Мария была популярной, можно даже сказать, очень известной, актрисой одного из московских театров. Когда у мужа и жены такие профессии, как в этой семье, супруги не так уж часто бывают вместе дома. Оба они – и Мария, и Лев – очень ценили эти часы. Далеко не каждый воскресный полдень Гуров проводил дома, но вот сегодня повезло.
Дело, которым он занимался сейчас, не требовало – пока не требовало! – двухсуточного сидения в засаде, лихих погонь и перестрелок – словом, ничего «романтического». Такая романтика в его нелегкой службе случалась, и чаще, чем хотелось бы, но полковник Гуров ее откровенно недолюбливал, считая брачком в работе. Если у сыщика мозги не куриные, он и не паля направо – налево, не тратя казенные патроны, которые, заметим, денег стоят, добьется результата. Лев Иванович, как правило, добивался.

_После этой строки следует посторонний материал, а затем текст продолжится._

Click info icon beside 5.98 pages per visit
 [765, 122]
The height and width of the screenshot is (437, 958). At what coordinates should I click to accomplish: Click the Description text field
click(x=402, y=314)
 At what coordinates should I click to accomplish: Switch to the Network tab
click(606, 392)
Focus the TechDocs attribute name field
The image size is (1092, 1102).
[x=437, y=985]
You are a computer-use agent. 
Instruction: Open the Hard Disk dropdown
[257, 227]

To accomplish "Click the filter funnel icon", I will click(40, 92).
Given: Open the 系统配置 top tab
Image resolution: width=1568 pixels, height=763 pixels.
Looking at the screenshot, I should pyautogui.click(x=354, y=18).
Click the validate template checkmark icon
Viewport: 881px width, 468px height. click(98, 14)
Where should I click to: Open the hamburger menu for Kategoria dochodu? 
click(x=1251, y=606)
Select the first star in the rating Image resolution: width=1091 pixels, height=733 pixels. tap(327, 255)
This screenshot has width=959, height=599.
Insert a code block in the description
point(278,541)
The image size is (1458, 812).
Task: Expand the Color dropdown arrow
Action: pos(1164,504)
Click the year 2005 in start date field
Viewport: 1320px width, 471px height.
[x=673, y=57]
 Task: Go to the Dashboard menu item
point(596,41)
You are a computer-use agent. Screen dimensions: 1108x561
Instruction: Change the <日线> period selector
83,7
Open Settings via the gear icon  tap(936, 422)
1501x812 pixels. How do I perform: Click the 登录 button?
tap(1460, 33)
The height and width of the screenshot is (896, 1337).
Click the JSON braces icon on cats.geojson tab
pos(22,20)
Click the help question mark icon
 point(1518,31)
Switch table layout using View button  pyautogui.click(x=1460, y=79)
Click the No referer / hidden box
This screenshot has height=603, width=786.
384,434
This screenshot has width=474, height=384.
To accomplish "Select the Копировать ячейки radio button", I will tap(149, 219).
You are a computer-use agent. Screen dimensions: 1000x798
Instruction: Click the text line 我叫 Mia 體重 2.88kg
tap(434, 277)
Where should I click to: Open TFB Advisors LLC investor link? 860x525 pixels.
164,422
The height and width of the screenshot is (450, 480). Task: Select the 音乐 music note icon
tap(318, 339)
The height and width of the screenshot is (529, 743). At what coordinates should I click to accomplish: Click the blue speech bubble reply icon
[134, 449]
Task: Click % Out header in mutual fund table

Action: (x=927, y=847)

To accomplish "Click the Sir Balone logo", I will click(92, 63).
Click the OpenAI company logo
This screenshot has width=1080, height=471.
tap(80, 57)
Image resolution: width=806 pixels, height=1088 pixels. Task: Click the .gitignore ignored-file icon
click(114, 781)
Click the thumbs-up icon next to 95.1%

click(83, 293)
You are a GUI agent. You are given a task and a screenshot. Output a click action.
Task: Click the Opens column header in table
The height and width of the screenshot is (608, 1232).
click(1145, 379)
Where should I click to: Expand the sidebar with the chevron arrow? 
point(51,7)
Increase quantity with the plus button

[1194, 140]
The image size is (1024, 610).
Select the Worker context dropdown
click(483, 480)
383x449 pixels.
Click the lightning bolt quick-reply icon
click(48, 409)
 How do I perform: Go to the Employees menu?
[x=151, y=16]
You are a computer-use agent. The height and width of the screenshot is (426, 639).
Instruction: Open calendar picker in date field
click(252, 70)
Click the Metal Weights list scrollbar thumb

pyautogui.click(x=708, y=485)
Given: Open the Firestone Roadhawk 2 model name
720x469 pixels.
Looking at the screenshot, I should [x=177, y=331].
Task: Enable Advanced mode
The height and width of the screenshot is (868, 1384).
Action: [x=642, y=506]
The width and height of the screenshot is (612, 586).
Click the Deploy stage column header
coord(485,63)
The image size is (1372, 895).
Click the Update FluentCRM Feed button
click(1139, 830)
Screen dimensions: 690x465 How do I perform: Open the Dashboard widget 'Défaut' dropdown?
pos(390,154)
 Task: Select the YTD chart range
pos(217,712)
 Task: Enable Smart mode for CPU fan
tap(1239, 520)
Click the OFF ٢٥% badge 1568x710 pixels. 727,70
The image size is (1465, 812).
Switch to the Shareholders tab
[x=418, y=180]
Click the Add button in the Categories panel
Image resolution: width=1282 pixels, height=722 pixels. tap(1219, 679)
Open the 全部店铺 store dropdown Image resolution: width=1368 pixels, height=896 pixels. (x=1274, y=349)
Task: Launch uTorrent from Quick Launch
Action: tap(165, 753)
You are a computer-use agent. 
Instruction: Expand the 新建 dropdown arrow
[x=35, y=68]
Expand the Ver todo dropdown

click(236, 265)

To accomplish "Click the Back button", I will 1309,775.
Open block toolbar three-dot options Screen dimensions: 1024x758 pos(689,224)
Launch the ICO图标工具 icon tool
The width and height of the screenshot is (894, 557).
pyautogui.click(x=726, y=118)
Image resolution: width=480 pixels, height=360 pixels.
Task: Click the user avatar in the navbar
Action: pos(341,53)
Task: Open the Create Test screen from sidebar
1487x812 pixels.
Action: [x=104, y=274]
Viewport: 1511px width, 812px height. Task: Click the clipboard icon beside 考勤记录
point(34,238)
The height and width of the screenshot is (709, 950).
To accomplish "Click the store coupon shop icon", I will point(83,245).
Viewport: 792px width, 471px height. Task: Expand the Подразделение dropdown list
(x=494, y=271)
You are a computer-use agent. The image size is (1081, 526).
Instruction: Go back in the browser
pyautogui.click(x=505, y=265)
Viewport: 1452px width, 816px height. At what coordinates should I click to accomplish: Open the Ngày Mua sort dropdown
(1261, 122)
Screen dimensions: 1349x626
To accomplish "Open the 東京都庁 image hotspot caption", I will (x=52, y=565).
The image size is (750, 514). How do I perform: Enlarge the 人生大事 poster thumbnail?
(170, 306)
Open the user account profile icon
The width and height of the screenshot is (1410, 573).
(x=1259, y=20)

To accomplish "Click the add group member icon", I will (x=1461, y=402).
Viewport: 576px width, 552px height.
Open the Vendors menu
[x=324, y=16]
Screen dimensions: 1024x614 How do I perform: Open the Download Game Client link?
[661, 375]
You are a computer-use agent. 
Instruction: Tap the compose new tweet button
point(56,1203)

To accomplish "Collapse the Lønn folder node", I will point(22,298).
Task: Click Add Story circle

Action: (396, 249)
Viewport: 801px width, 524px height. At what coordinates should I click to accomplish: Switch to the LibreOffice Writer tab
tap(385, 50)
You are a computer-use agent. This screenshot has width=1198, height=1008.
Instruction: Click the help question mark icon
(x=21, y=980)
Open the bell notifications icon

Конечно, мысли о деле, которое сейчас ведешь, по заказу не выключишь – попробуйте «не думать о белой обезьяне». Но был у Гурова свой фирменный прием, виртуозно освоенный им за тридцать лет оперативной работы: он умел волевым усилием загонять такие мысли в подсознание – пусть отлежатся. А значит, можно спокойно постоять у окошка, подумать о чем-нибудь приятном. Например, о том, что до Нового года – самого любимого их с Марией праздника – осталось чуть больше двух недель.
За окошком шел легкий декабрьский снежок. Зима окончательно вступила в свои права, завершилась наконец-то столь нелюбимая Львом слякотная гнилая пора поздней московской осени. Зима лучше: она честнее, определеннее. Молодой чистый снег, еще не успевший нахватать автомобильной грязи и копоти, скрыл выбоины асфальта, мерзлую опавшую листву, подернутые тонким ледком лужи. Чисто и опрятно, как будто в городе провели генеральную уборку.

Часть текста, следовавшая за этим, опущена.